Aircraft maintenance involves periodic inspections after a certain number of flights or amount of time. Airframe structures are generally made damage tolerant by means of redundant (fail-safe) designs for which the inspection intervals are set to provide at least two inspection opportunities in the number of fights it would take for a visually detectable crack to grow large enough to cause a failure in flight. You can find detailed information about our research related to this theme in our Green Aviation Booklet.
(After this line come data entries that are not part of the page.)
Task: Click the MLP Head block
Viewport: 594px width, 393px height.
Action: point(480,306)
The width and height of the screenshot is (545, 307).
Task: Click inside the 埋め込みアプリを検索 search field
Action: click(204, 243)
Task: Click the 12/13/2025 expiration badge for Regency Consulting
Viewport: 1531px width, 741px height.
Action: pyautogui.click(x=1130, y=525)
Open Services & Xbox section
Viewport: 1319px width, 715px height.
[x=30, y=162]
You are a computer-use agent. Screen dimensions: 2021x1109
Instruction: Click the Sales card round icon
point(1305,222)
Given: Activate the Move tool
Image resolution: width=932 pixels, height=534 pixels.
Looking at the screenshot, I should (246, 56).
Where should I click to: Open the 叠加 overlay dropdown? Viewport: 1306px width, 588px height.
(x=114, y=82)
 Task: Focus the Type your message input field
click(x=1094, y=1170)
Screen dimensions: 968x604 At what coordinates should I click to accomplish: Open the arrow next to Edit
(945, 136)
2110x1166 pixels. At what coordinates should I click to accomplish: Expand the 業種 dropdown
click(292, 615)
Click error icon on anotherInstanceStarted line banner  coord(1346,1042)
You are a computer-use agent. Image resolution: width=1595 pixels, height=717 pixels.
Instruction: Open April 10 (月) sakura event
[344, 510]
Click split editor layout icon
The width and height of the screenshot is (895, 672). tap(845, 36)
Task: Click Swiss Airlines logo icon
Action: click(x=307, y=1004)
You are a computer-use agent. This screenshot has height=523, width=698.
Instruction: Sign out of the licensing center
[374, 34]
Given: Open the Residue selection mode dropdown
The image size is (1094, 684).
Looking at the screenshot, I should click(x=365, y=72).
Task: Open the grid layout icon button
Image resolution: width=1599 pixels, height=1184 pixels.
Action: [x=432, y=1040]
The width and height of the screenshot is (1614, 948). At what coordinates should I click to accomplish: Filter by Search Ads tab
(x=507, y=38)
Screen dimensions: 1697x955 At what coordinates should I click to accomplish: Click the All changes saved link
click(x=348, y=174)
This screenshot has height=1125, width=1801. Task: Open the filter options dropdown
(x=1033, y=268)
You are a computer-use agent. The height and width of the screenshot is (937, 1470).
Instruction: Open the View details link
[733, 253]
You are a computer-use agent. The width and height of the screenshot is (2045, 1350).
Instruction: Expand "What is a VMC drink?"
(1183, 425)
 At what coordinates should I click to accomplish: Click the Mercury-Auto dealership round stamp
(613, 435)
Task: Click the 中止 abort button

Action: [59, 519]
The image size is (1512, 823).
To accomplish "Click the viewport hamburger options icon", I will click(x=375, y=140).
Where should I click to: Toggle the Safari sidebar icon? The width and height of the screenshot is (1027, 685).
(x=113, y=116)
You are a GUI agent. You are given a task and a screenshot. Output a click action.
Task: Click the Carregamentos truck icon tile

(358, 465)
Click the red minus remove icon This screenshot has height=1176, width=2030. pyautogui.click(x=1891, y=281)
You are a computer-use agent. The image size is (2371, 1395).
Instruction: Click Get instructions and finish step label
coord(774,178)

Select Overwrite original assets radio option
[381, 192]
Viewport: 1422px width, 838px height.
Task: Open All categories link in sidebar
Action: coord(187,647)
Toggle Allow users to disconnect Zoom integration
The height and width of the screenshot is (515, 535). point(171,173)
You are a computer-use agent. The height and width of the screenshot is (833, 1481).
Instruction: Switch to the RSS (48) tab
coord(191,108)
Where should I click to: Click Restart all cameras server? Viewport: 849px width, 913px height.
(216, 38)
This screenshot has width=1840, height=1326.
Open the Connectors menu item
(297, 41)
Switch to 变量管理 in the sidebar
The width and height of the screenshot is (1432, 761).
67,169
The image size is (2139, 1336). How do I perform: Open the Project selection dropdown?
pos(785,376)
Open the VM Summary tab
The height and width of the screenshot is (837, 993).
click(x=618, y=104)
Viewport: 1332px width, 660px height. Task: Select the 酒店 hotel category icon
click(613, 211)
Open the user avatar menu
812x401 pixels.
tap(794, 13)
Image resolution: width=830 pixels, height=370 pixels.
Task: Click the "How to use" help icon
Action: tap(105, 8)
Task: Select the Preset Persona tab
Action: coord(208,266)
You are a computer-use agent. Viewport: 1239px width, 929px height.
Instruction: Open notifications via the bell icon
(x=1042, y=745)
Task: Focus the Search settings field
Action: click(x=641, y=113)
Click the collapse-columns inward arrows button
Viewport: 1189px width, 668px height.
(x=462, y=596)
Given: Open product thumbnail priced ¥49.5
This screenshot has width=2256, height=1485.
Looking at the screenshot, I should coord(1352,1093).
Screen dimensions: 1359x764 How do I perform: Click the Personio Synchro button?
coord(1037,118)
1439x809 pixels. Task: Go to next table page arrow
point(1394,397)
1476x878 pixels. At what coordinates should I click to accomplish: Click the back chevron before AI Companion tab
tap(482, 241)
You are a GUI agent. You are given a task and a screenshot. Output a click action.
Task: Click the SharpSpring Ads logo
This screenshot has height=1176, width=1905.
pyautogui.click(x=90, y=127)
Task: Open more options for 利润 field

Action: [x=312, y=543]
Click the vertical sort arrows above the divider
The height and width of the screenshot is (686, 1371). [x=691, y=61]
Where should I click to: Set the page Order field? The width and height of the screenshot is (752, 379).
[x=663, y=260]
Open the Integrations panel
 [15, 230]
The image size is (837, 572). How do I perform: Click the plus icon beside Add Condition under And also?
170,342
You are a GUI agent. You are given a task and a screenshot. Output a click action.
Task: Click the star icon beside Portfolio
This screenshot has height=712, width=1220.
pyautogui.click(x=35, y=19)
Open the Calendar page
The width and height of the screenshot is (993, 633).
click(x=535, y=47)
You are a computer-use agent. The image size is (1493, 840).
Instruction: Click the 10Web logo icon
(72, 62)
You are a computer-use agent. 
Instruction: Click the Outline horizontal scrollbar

Damage tolerant structures

Research at Imperial has developed improved models for predicting the behaviour of flaws in aircraft structures (both metallic and composite) and by incorporating variability data, the probablity of failure can also be accurately estimated.

Runway debris

Runway stones thrown up by aircraft tyres can lead to considerable damage to aircraft structures and so is an important consideration in the design of a damage tolerant airframes, yet until recently there was limited understanding of the stone lofting mechanisms. Research in the Department of Aeronautics has identified these mechanisms and developed a model which enables quantification of the impact threat from runway debris.

Adaptive structures

Morphing and adaptive concepts to allow large shape changes are increasingly being investigated for aerodynamics improvements. They can also reduce maintenance costs as with fewer parts inspections are much easier. One concept being investigated by our researchers has utilised carbon fibre/polyurethane composite to fabricate a corrugated morphing wing. The aim is to optimise the shape and geometry of the corrugated skin such that the lift to drag ratio of the morphing wing is maximised.

Structural health monitoring

Senorised structures for the purpose of damage detection is of growing interest. Researchers in the Department of Aeronautics have been developing computational tools to model structural health monitoring systems and these tools are being used to predict the effectiveness of the system in detecting damage (e.g. due to impact) and to optimise the positioning of the sensors in the system.